Monday, October 24, 2005
[phone rongs, machine picks up. it's mommy.]
mommy: hi. how are you?
daddy: [pauses] fine. how are you?
mommy: fine. tired.
daddy: you need to go to bed immediately.
mommy: i'm waiting for dinner.
daddy: you need to go to bed immediately after you eat dinner.
mommy: i know. how are the children?
mommy: did they have a good day?
daddy: they did. do you want to talk to them?
avery: hi mommy. good. yes. uh-huh. okay. i love you. here, daddy.
mommy: she was a little distracted.
daddy: that's because she was watching tv. i told her to talk in here.
avery: preston wants to say hi to mommy.
daddy: then you tell preston to come in here.
preston: [near tears] hi, mommy. no, daddy wouldn't let me. he said i couldn't go until next year. yes. i love you too. okay. bye.

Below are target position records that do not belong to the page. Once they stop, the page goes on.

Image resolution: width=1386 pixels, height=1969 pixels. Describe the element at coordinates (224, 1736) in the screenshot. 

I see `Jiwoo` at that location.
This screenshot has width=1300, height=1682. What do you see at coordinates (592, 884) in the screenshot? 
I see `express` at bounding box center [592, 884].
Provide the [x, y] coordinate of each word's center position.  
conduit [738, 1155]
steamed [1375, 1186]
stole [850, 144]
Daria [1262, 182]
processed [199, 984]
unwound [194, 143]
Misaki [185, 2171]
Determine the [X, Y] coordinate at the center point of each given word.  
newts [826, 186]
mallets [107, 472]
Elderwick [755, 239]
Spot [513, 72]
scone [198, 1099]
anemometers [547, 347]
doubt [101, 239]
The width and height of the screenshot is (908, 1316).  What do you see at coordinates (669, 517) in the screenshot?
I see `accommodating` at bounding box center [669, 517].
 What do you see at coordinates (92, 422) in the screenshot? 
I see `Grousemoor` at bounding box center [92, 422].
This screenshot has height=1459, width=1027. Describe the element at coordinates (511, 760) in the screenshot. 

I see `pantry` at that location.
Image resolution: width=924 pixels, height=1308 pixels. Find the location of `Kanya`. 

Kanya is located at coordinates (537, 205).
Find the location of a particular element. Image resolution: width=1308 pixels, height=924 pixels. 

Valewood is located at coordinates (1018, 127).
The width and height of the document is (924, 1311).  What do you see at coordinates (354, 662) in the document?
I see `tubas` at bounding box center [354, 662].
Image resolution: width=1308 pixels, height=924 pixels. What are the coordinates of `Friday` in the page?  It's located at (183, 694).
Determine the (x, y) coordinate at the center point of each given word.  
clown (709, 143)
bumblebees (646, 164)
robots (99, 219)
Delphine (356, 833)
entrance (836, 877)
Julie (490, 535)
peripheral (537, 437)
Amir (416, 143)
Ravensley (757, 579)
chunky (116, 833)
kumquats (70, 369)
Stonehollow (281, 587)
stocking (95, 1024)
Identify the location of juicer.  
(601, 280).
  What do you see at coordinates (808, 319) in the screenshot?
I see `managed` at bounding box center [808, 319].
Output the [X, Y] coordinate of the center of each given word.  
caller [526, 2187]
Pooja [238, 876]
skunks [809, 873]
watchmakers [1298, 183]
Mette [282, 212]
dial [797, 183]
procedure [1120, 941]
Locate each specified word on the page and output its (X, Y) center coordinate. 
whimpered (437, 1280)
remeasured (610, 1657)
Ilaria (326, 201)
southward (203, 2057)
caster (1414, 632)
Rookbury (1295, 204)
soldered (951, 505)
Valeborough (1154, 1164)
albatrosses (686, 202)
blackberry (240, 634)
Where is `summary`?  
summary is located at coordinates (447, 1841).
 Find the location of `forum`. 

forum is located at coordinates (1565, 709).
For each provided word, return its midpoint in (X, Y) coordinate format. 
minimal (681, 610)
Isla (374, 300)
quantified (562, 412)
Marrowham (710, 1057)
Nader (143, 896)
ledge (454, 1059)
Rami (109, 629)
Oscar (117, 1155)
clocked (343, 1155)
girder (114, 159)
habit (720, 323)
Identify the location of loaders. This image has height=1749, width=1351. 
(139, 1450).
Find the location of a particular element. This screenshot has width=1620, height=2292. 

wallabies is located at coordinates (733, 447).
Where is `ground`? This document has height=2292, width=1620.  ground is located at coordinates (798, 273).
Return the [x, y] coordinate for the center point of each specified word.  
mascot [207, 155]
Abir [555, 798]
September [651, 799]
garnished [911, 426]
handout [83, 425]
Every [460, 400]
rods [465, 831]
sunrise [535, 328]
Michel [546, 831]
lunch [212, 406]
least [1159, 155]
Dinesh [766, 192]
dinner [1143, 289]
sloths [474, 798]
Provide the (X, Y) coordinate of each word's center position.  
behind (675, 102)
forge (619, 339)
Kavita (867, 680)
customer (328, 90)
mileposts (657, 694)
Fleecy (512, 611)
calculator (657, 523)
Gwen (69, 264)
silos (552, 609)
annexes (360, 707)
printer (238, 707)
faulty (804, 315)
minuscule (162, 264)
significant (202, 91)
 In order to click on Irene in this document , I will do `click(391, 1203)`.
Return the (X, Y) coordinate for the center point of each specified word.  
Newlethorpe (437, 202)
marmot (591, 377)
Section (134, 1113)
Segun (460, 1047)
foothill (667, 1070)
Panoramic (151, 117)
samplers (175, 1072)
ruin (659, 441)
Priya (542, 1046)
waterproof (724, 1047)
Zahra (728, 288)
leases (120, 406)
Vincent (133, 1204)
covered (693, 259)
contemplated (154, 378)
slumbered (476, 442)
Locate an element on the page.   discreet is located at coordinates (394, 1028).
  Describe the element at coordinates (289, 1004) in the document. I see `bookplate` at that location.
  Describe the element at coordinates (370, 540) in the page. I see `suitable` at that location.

mommy: didn't preston go to chess club today?
daddy: didn't we say he'd missed too many, and he'd go to the next session? didn't we talk about this?
mommy: okay, that's fine.
daddy: yeah, well, he's all bent out of shape about it.
mommy: it's fine, he can go to the next one. my dinner's here.
daddy: all right. eat dinner and go to sleep.
mommy: i will.
daddy: all right.
mommy: you doing okay?
mommy: i'll call you tomorrow.
daddy: that'll be good. sleep well.
mommy: i'll try. you too.
daddy: oh, i will.
mommy: love you.
daddy: love you too.
mommy: 'kay. bye.
Tuesday, October 11, 2005
i saw joan this weekend.
she was at the front door when we drove up to her house. she opened the screen and stepped out, waving. "hi, guys!" she said, just like always.
she was working in the kitchen in the morning, making coffee, teasing me that it was decaf. she laughed when i told her she wasn't funny, that she shouldn't mess with my caffeine addiction.
she padded up and down the hall in her slippers, bringing out more cereal, paper towels, chips, all of which she kept who knows where.
she was on the back patio, by the pool, reading the morning paper. kitty frank wove in and around her legs, looking for attention.
she tended to her desert landscaping in the back--the gardens were gorgeous and quiet and comforting as i wandered through them.
i jogged through the park north of joan's house, and thought of her. i shopped for groceries at fry's and remembered her there.
the toilet overflowed one night, and joan laughed loudly while don crossly and unsuccessfully used the plunger. quite amused, she was.
there won't be any more halloween cards from granny joan for the kids. no more thanksgiving visits, or christmas boxes in the mail. no more birthday cards with inflammatory political news clippings. joan was a constant presence at our house, no matter how far away we lived.
sunday morning, joan cried a little and hugged us tight. she wished we didn't have to leave so soon.